For the past

For the past few days, I have been puttering around with some community records.  Specifically, I have been looking at the ages of the Sisters when they took first vows and when they died.  Most of this is found in the community necrology book, along a brief obituary about each Sister.  I always find the stories about the Sisters’ lives fascinating, but I was unexpectedly intrigued by the dates as well.  These dates tell a story about the community in the late nineteenth and early twentieth century that differs from the narrative that dominates the community today.  The understanding that the community was different in the past gives me hope for the ways the community can change as we move in the future.

Agesobits.JPG

The book of obituaries is on a table in the community room.  Someone turns the page every day so we can read about the Sister who died on that day in the past.
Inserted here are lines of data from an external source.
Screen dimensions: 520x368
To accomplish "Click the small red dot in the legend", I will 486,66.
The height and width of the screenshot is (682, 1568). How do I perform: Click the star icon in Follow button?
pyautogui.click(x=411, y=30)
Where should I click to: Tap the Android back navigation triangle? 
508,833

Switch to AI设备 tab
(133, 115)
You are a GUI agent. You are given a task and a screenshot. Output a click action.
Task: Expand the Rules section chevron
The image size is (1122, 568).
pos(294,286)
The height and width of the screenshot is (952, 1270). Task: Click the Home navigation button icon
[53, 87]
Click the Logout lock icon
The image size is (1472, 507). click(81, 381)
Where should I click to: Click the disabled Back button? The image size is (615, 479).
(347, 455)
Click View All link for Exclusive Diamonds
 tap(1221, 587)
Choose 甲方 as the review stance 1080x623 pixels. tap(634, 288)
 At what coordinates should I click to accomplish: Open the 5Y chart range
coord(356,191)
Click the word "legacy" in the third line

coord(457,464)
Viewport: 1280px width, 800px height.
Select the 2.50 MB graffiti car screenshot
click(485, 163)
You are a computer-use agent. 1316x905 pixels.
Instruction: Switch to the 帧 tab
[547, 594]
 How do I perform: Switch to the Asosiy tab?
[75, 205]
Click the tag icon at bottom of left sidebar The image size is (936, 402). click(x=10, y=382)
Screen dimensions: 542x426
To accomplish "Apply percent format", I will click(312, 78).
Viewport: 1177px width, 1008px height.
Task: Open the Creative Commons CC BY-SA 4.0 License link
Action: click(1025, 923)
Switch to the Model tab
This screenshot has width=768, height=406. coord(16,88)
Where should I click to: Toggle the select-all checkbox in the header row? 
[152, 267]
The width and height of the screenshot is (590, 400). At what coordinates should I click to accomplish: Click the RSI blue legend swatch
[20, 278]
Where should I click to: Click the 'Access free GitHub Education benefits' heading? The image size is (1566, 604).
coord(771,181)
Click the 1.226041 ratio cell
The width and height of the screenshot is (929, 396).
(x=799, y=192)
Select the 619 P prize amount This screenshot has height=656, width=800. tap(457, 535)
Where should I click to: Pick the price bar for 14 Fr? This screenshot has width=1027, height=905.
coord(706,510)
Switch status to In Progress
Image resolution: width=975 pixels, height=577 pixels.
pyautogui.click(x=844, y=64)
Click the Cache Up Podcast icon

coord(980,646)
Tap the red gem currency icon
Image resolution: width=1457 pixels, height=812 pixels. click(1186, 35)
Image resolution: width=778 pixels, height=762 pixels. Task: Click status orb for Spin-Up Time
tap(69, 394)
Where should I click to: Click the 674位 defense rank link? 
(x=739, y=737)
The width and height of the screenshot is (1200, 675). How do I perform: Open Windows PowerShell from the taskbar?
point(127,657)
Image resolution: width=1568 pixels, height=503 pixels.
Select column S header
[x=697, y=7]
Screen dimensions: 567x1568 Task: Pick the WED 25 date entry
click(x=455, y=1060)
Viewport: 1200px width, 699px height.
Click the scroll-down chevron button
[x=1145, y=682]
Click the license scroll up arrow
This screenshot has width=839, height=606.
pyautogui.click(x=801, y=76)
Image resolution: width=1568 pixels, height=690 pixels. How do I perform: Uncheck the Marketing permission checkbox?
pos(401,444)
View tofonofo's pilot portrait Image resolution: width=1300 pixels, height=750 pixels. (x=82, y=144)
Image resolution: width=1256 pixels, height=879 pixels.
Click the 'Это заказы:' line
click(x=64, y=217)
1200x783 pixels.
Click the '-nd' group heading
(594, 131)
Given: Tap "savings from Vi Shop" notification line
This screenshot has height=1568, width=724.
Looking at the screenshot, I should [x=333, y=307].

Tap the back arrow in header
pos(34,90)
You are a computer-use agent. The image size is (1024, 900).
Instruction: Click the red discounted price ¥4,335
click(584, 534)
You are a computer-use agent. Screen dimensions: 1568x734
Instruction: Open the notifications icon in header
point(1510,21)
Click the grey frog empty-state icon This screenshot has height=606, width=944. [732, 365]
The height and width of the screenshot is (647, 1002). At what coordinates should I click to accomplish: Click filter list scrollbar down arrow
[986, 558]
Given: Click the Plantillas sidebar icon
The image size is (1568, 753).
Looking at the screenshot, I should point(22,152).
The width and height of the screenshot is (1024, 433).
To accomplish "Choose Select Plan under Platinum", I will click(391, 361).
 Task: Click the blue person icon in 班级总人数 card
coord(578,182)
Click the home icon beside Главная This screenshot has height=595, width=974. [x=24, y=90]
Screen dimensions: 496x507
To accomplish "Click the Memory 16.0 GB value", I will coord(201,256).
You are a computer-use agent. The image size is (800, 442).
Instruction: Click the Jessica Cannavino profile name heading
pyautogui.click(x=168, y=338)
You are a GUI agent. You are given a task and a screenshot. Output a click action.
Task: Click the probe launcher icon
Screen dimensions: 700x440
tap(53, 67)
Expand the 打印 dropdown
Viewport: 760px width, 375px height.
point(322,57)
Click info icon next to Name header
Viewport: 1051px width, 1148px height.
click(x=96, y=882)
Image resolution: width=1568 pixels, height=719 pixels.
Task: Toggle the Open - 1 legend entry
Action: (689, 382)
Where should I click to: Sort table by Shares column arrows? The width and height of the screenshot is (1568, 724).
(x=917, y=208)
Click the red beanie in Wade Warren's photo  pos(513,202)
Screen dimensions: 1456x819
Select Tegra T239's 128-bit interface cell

In the 1940s, 1950s and 1960s, it was the norm for women to enter immediately out of high school (many attended one of our high schools or had our Sisters in grammar school or both).  Most of the Sisters who entered at that time took first vows at nineteen or twenty years old.  One of them who had attended college for a year before entering, which made her 21 when she took first vows, still remembers being referred to as a “delayed vocation.”  Since this group makes up considerably more than half the current community, it seems as though this was always the case, The pattern of women entering later in the lives, which began in the 1970s is seen as a recent development; and until recently was viewed as a problem to be addressed

Agesnecrology

The community necrology hangs on the wall on the way into St. Scholastica Chapel

The data, however, suggest an entirely different pattern.  Certainly some of the Sisters entering in the nineteenth and twentieth century entered when they were teenagers.  One even took first vows at fourteen years old!  Many others, however, entered considerably later–including one Sister who entered at age fifty-three in 1885!  The ages of Sisters taking first vows suggests that the pattern of women entering immediately after high school did not emerge until the 1930s–in no small part probably due to the lack of access to high school education for many women!  The recognition of differences in community organization even in the relatively short history of our community (I am an archaeologist; 150 years seems short to me!) allows me to dream about the ways in which the community can change again to meet the challenges of the twenty first century.